The High Court followed the plain and obvious meaning of the wording of section 535(1) of the CA 2016. The provision required the Court Order to be made within the two-year time period from the date of dissolution. The wording does not refer to a time limit to the filing of the application.
Further, the Court also did not have the power to extend the two-year period. That power to extend the time limit was not stated in section 535 or anywhere else in the CA 2016.
The Court also noted that in repealing the CA 1965 and enacting the CA 2016, Parliament could have amended or removed the two-year time period in section 535(1) of the CA 2016 should it have intended to do so. But Malaysia’s Parliament has merely adopted the wording of section 307 of the CA 1965 in its entirety.
In contrast, jurisdictions such as Hong Kong and the United Kingdom had the same provision as section 535(1) of the CA 2016. But those jurisdictions subsequently amended their provisions. In Hong Kong, its provision was initially amended to allow for applications for extension of the two-year period. Subsequently, Hong Kong further amended the provision to allow for a 20-year period and for the time limit to run from the date on which the application was made instead of when the Court was made.

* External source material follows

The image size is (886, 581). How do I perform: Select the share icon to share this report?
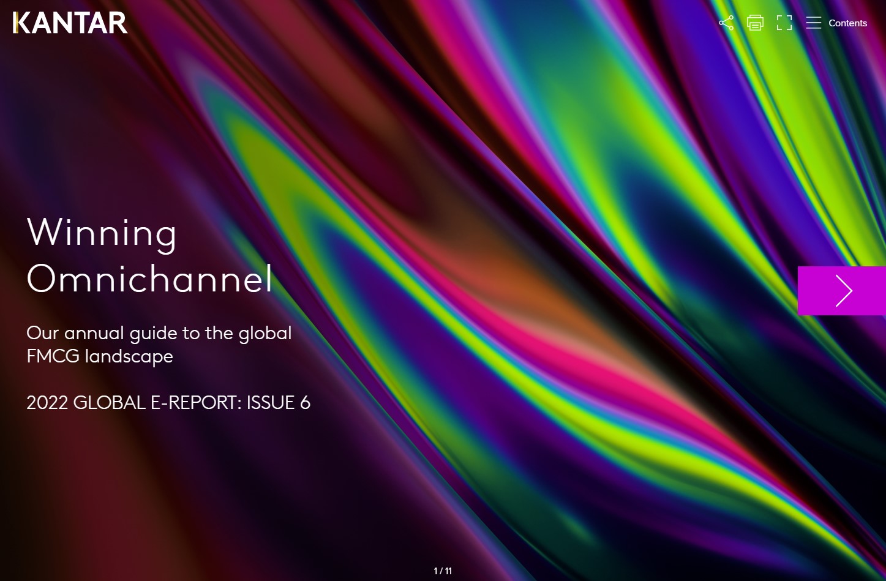[x=726, y=23]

Therefore, the Court answered the question of law in the negative. The Court does not have the jurisdiction under section 535(1) of the CA 2016 to grant an order declaring the dissolution void after the expiration of the two-year period.
First, English case law has interpreted the equivalent provision differently. On very similar facts, the English High Court case of In re Scad Limited  Ch 386 had the Inland Revenue Commissioners applied for an order to declare the dissolution of a company to be void. The company underwent a members’ voluntary winding up and was dissolved on 3 April 1939. On 31 March 1941, the Inland Revenue filed the application.
Section 294 of the English Companies Act 1929 provided that where a company has been dissolved “the court may at any time within two years of the date of the dissolution … make an order … declaring the dissolution to have been void.”
In a very brief decision, the Court held that the litigants cannot control the date at which the Court makes its order. Hence, the Court interpreted the two-year period to referring to the period from the date of the dissolution and the date of the issue of the application for the order.
Secondly, it is interesting to see in this case, that the Inland Revenue Board applied to declare the dissolution of the company void. Reversing the dissolution would merely have the effect of having the company return to its winding up phase. But it would mean that the company would now be back in existence, although with all its assets having been used to pay any creditors and then the excess realised assets returned to the shareholders of the company.
Nonetheless, presumably, once the company is returned back to existence, it allows the Inland Revenue Board to pursue other legal remedies against the past directors of the company in terms of any personal liability. Or for the Inland Revenue Board to also query and pursue any legal remedies against the liquidator in this case. At  of the Grounds of Judgment, the Court referred to the fact that the Director-General of Inland Revenue had intended to issue certain letters to the company and the liquidator. Without the company in existence (due to the dissolution), the Inland Revenue Board would appear to be unable to exercise its powers against any past directors or officers of the dissolved company.
Thirdly, it would be worth considering amending section 535(1) of the CA 2016. There is to be a balance between having the finality of dissolution and allowing the Court to have enough time to consider the grounds for making an order . A fair balance would be to amend section 535(1) to allow for the two-year time period from the date of the dissolution and the date of making the application in Court. In bringing the application, the plaintiff will then not be penalised for the time taken in the Court process.